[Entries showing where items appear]
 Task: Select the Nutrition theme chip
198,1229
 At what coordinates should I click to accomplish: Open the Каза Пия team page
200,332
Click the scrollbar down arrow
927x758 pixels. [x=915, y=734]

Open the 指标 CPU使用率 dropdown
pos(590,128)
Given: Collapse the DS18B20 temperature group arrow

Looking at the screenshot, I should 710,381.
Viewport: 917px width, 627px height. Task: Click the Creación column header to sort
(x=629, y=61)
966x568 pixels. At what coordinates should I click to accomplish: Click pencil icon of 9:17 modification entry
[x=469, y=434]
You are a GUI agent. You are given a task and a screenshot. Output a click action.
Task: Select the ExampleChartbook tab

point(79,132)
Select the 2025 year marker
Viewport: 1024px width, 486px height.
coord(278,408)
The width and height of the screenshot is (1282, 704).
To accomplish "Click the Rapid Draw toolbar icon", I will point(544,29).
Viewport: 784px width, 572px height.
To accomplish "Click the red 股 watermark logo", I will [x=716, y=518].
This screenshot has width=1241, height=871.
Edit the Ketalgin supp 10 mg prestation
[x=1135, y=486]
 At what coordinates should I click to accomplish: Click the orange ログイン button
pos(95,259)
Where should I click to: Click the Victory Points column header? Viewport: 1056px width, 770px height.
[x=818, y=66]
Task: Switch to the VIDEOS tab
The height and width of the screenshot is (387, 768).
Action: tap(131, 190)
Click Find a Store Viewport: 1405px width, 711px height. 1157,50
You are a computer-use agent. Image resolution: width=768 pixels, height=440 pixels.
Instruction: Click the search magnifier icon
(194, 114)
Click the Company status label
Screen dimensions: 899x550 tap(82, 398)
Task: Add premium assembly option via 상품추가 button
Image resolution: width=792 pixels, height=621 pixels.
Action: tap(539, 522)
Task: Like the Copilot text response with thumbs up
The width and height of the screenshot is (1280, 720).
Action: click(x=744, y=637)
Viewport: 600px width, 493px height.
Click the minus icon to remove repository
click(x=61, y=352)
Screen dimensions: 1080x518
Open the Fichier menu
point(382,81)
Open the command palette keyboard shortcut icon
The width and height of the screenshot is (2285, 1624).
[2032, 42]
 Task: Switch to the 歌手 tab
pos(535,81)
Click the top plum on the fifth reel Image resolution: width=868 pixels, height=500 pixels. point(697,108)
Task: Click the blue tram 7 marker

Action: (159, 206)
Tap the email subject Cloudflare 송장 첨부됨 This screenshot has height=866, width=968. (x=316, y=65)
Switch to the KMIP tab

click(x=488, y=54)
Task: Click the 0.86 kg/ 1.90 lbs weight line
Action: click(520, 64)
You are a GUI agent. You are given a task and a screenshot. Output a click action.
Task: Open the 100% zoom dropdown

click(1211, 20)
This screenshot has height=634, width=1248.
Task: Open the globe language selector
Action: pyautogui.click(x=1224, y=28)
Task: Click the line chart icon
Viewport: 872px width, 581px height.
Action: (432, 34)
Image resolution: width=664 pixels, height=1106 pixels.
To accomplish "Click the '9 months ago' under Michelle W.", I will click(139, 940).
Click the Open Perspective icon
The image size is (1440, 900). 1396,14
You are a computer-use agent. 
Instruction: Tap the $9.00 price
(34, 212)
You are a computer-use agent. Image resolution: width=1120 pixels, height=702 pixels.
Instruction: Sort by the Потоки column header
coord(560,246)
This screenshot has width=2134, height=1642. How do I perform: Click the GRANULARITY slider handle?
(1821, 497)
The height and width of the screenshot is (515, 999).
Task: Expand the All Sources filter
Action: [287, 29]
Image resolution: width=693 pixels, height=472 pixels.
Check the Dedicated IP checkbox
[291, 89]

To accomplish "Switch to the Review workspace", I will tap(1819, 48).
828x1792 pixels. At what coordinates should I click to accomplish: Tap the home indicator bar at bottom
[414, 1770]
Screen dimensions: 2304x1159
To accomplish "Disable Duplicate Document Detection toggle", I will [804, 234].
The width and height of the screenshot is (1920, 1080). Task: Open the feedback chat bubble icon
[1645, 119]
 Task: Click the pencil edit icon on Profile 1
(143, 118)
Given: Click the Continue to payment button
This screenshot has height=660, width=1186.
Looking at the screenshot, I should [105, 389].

Your task: Could you output, as a numbered list, the lines starting with the one that contains "Task: Add premium" and going on through the one that contains "Click the top", leaving out any blank lines?

Final result:
1. Task: Add premium assembly option via 상품추가 button
2. Image resolution: width=792 pixels, height=621 pixels.
3. Action: tap(539, 522)
4. Task: Like the Copilot text response with thumbs up
5. The width and height of the screenshot is (1280, 720).
6. Action: click(x=744, y=637)
7. Viewport: 600px width, 493px height.
8. Click the minus icon to remove repository
9. click(x=61, y=352)
10. Screen dimensions: 1080x518
11. Open the Fichier menu
12. point(382,81)
13. Open the command palette keyboard shortcut icon
14. The width and height of the screenshot is (2285, 1624).
15. [2032, 42]
16.  Task: Switch to the 歌手 tab
17. pos(535,81)
18. Click the top plum on the fifth reel Image resolution: width=868 pixels, height=500 pixels. point(697,108)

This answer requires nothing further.